- Exercise 1
Rewrite the paragraph beginning "Smart players will select" in the text on ghouls and spellcasters as a short list, keeping its main facts.
- Exercise 2
In the text on ghouls and spellcasters, where on the track does a paralysis effect from an elite ghoul start you?
- Exercise 3
In the text on ghouls and spellcasters, update the stretch from "Consider the 14th" through "the 15 MWD." by replacing "frustrated" with "discouraged".

So, paralysis from a third level ghoul might look something like this:

free from effect/cured <--- slower movement <---> half movement and -2 on dex checks <---> paralysis with an opportunity to save ---> paralysis until cured

The bolded part would be the starting position on the track. A paralysis effect from some kind of elite ghoul would start you further to the right.
 

Warbringer

Explorer
Regarding spellcasters

Consider the 14th level Wizard today she has a +4 spellcasting bonus on every spell, so quite reasonably a +8/+9 bonus to all her spells. Under the proposed system, she only has that on her 4th level spells, but gains on her 5th,6th,7th (4 spells), loses on her 1st, 2nd, 3rd (10 spells). That's bit of a trade-off, especially with the "It's goes to 6" change actually exaggerating this as higher levels will probably see most of the change (in the goes to 6 model, this is likely now a +5 bonus, so only 6th and 7th spells get the benefit of the spell level system)

Yes, my big spells are harder to resist, but lower level spells start to fall well under the 50% chance of success.

Smart players will select lowest level spells to be utility spells, saving monster impacting spells for highest level; newer players are likely to get frustrated as they blow their big guns, or push for the 15 MWD.

- Data lines

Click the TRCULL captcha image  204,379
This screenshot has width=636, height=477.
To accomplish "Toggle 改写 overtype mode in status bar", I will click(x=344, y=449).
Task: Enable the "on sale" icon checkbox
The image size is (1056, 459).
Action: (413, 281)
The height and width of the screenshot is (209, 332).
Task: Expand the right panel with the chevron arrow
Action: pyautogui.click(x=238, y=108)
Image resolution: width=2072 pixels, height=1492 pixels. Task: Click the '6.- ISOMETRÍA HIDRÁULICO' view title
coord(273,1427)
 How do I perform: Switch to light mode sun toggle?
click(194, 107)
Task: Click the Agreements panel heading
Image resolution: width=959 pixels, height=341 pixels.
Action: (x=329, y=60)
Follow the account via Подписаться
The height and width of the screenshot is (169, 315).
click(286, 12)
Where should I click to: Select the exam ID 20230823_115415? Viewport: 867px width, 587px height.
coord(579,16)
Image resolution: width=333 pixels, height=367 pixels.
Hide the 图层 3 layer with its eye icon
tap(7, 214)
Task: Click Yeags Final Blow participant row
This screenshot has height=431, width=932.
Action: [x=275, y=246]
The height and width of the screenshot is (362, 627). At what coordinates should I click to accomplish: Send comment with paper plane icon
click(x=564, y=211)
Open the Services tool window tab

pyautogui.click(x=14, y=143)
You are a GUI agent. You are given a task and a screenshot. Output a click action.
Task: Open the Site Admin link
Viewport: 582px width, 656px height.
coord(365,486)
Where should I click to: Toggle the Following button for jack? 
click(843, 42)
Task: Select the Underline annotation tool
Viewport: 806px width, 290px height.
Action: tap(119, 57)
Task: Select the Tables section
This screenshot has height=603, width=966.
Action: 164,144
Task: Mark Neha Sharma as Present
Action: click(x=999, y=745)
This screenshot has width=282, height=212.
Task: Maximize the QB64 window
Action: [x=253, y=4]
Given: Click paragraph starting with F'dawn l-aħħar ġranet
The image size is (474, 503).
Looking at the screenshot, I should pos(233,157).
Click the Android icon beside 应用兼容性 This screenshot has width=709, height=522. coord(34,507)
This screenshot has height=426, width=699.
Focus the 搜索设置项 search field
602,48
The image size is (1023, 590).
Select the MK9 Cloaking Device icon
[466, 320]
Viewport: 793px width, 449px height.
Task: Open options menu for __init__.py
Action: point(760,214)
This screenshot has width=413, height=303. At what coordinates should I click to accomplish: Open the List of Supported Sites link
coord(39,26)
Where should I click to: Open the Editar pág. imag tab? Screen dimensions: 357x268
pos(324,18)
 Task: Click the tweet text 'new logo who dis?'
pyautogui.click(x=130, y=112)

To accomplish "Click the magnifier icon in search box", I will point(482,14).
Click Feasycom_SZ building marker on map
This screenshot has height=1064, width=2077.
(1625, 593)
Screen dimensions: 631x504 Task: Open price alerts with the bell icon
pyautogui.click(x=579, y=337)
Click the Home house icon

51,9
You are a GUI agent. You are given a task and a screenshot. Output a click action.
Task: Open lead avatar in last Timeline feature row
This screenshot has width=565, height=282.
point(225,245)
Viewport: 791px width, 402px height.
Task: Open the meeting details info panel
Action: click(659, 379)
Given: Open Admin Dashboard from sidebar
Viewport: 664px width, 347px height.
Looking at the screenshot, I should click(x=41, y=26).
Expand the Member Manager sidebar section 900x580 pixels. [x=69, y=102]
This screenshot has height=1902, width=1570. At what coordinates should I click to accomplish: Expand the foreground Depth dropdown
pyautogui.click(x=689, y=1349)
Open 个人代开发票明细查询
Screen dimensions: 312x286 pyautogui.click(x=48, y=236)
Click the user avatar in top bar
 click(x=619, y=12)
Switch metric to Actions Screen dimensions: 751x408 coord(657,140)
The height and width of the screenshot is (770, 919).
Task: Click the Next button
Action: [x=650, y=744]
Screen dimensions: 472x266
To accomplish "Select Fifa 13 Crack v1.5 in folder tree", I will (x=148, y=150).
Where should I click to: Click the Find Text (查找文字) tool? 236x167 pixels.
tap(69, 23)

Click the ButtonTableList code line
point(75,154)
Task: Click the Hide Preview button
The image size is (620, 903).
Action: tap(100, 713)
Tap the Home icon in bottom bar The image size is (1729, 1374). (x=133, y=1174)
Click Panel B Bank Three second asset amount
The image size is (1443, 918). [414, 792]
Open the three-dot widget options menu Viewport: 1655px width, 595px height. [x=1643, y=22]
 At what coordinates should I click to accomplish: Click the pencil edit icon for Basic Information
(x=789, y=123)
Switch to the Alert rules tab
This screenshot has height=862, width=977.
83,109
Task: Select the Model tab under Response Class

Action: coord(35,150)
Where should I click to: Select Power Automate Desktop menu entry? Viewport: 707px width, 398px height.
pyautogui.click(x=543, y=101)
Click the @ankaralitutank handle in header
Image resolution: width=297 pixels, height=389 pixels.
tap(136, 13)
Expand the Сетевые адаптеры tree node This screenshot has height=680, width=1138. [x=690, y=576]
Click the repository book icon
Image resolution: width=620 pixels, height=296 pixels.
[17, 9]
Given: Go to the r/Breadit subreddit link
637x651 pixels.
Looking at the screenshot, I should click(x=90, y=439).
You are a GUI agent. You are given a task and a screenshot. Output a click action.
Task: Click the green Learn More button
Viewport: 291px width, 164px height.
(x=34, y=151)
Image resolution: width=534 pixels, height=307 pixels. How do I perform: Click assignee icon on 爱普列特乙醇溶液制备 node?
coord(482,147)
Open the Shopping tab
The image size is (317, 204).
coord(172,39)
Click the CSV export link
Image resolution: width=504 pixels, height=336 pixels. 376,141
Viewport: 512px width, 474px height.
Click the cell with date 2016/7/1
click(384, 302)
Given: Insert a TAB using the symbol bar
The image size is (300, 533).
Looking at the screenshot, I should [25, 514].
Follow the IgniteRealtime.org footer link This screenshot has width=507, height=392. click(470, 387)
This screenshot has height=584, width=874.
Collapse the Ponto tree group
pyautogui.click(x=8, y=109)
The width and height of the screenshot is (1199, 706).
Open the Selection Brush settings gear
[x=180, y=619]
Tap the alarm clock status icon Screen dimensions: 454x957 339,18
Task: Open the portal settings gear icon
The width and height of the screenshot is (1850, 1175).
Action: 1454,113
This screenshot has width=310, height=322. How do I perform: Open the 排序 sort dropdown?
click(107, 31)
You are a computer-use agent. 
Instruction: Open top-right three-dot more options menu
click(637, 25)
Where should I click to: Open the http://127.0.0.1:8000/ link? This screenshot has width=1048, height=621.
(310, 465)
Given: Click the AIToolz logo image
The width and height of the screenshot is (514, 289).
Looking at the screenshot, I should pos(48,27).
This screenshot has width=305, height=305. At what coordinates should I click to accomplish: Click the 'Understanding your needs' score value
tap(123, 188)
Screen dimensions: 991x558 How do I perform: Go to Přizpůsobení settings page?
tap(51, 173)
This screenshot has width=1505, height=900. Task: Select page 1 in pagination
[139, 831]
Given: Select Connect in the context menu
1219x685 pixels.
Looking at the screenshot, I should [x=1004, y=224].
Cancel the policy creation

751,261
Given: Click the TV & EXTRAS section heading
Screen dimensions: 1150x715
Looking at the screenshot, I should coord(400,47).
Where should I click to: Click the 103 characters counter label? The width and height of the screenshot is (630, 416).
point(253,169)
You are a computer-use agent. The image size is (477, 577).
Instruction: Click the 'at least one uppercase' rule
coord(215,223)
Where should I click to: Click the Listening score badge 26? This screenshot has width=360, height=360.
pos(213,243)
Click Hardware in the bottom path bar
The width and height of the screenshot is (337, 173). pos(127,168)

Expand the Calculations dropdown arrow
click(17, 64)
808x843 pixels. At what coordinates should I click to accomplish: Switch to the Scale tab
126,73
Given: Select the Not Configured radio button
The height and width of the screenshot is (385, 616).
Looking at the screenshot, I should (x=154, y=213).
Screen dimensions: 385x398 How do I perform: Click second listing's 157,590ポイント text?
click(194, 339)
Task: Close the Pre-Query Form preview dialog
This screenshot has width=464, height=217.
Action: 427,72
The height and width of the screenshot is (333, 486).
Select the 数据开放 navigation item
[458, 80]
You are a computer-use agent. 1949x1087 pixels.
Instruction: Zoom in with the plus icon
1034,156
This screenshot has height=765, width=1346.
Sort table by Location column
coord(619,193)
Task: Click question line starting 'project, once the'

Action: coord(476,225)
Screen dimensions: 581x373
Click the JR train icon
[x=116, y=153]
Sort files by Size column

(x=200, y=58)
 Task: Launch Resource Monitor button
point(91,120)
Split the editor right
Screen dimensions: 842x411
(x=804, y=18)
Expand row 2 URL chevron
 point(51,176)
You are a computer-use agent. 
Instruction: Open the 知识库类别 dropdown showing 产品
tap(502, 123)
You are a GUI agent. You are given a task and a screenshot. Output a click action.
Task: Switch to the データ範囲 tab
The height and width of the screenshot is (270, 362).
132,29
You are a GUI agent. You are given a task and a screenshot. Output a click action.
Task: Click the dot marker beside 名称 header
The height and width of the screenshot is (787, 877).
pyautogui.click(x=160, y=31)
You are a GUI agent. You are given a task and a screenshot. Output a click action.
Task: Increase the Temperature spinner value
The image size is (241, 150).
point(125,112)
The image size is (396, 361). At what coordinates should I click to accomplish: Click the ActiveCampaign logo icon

- Reply 1
- Smart players will choose their lowest level spells as utility spells.
- They will save spells that affect monsters for their highest levels.
- Newer players are likely to get frustrated as they use up their big spells, or to push for the 15 MWD.

- Reply 2
Further to the right.

- Reply 3
Consider the 14th level Wizard today she has a +4 spellcasting bonus on every spell, so quite reasonably a +8/+9 bonus to all her spells. Under the proposed system, she only has that on her 4th level spells, but gains on her 5th,6th,7th (4 spells), loses on her 1st, 2nd, 3rd (10 spells). That's bit of a trade-off, especially with the "It's goes to 6" change actually exaggerating this as higher levels will probably see most of the change (in the goes to 6 model, this is likely now a +5 bonus, so only 6th and 7th spells get the benefit of the spell level system)

Yes, my big spells are harder to resist, but lower level spells start to fall well under the 50% chance of success.

Smart players will select lowest level spells to be utility spells, saving monster impacting spells for highest level; newer players are likely to get discouraged as they blow their big guns, or push for the 15 MWD.